In the absence of a reliable audit uncertainties or unknowns can drive up the cost of capital because of the risk that the buyer has incomplete financial information. Audited financial statements assist a buyer in pricing a transaction more efficiently in relation to the seller’s economic value. They may equally reveal that the company is not as valuable as originally thought, ultimately reducing the buyer’s offer.

For the seller, regular annual audits enable them to show potential buyers they can be trusted as a business entity and are financially well controlled. Quite simply, audits provide stakeholders with comfort and confidence in their business transfer dealings. It means an M&A deal is a more timely, efficient and cost-effective one. In this scenario any changes to the audit system have consequences for M&A.

Potential changes 

Among the many sweeping changes foreseen in the UK is a reform to curb the “unhealthy” dominance of the Big Four audit firms: PwC, Deloitte, EY and KPMG. The UK’s FTSE350 companies and other large firms will be required to conduct part of their audit with a “challenger firm” in a joint audit.

A new regulator called the Audit, Reporting & Governance Authority (Arga) will be charged, among other new powers, with enforcing a market cap of the Big Four client base if the oligopolistic state of the UK market does not improve in the meantime. It is likely that the same caps may in time be implemented in SA.

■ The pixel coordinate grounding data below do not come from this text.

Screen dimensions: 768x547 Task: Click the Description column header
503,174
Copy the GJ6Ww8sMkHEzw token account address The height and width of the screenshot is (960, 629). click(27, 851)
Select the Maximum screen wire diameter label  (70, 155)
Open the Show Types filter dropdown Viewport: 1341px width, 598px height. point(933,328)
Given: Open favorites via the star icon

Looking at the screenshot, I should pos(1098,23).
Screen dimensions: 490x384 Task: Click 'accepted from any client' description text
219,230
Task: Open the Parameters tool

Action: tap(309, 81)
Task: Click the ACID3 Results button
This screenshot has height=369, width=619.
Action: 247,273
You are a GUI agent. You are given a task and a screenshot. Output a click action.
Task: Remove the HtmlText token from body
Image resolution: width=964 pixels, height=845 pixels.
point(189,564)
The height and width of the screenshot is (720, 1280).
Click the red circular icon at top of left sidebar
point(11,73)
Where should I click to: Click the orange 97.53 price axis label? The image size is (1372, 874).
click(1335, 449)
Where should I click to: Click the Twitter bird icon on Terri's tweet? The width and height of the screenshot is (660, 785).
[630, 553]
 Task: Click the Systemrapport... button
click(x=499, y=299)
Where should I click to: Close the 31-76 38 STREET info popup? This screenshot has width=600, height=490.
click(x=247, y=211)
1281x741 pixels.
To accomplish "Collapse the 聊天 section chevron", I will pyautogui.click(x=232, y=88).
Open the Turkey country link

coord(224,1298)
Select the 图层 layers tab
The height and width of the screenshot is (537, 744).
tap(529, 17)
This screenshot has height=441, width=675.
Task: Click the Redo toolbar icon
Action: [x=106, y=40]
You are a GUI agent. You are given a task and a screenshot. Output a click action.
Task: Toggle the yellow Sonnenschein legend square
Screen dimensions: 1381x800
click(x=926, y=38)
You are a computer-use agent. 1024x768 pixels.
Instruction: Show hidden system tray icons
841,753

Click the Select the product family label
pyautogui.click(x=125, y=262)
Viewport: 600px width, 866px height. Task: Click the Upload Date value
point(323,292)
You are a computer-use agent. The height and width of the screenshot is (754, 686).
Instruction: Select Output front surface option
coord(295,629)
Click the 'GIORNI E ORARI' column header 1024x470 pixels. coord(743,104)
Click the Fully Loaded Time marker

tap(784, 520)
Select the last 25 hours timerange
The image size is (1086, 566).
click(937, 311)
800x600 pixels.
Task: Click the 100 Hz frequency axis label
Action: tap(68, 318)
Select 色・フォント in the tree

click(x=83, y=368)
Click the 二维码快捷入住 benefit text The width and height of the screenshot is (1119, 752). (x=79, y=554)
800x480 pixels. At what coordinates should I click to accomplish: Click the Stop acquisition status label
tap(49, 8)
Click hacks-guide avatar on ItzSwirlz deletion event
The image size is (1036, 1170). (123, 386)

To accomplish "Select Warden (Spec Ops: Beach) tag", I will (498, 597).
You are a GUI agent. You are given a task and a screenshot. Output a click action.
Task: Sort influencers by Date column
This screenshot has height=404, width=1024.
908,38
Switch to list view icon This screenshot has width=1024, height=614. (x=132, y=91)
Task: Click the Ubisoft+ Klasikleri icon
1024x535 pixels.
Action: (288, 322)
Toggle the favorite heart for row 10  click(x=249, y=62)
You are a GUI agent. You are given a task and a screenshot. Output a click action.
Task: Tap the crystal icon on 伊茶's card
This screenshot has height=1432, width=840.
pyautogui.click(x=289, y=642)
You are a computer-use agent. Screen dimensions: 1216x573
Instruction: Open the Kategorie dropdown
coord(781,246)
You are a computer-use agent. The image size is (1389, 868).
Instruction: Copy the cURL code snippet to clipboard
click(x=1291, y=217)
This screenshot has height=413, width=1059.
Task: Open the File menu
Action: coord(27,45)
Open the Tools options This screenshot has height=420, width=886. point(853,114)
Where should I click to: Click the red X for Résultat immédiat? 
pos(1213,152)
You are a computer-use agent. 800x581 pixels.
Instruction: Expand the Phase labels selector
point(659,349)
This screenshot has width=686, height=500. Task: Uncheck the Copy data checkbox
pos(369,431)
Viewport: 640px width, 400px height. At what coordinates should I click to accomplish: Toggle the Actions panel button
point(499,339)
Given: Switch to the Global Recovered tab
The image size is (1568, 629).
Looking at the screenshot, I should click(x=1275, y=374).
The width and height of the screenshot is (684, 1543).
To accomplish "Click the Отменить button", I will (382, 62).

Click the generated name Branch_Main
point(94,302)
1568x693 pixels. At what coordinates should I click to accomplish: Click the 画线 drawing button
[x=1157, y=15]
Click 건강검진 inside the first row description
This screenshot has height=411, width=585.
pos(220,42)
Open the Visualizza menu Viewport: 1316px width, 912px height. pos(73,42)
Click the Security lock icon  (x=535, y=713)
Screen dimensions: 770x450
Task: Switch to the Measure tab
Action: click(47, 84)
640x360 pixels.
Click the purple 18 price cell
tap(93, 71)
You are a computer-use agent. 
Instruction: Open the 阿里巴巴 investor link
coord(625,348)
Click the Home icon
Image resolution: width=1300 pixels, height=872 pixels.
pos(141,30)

M&A is not the direct target of this audit reform — rather it aims to reduce the risk of sudden big company collapses — but it may indirectly enhance SA as a destination for much-needed inward investment through the M&A market. Effective corporate reporting and audit ensure that investors and the public can assess the health of large companies. This is crucial for the support of confidence in businesses, stimulating investment and expansion, which in turn helps create jobs.

A joint audit is quite different to a shared audit, of which we already have limited experience in SA. According to the International Federation of Accountants (Ifac), in 2021 joint audits were done in 55 jurisdictions — voluntarily in 22 countries and mandated in 33 countries. Of these only two countries, Canada in 1991 and Denmark in 2005, have abandoned joint audits.

Joint audits are identified as signalling to the market a higher level of audit quality, and even where later abandoned as mandatory many public interest entities continue to voluntarily implement joint audits.

A joint audit of an entity is an audit by two or more auditors to produce a single audit report, with four characteristics: audit planning is performed jointly and fieldwork is allocated between auditors to avoid duplication; the work performed by each auditor is subject to a cross-review by the other auditor; the auditors jointly review the critical issues affecting the entity; the auditors jointly report to the entity’s management, its audit committee and its shareholders.


Recent analysis of joint audit experiences demonstrates that the “four eyes principle” significantly strengthens auditor independence and consensus. It mitigates bias by increasing professional scepticism and facilitating rotation. Each of these plays a significant role in enhancing high audit quality outcomes by decreasing the risk of overfamiliarity.

A joint audit serves to increase auditors’ independence from firms and management as each firm receives a share of the audit fee, which is consequently no longer sufficiently material to encourage “economic bonding”. The probability that both auditors simultaneously acquiesce to client pressure is less than the probability of either doing so individually.

In mergers audits are not only important from a valuation and/or spending perspective, but for saving time as well. This is because the audit provides a level of legitimacy in the business and expedites the transaction. Starting an M&A from scratch will almost always be more time-consuming than reviewing the financials of a business that has gone through annual audits.

In our practice one of the most common reasons for transaction failure is because the timing drags out to the point where the exercise is no longer attractive or has been superseded by external events. An improved audit can only assist in M&A.

• Bahlmann is CEO of corporate & advisory at Deal Leaders International.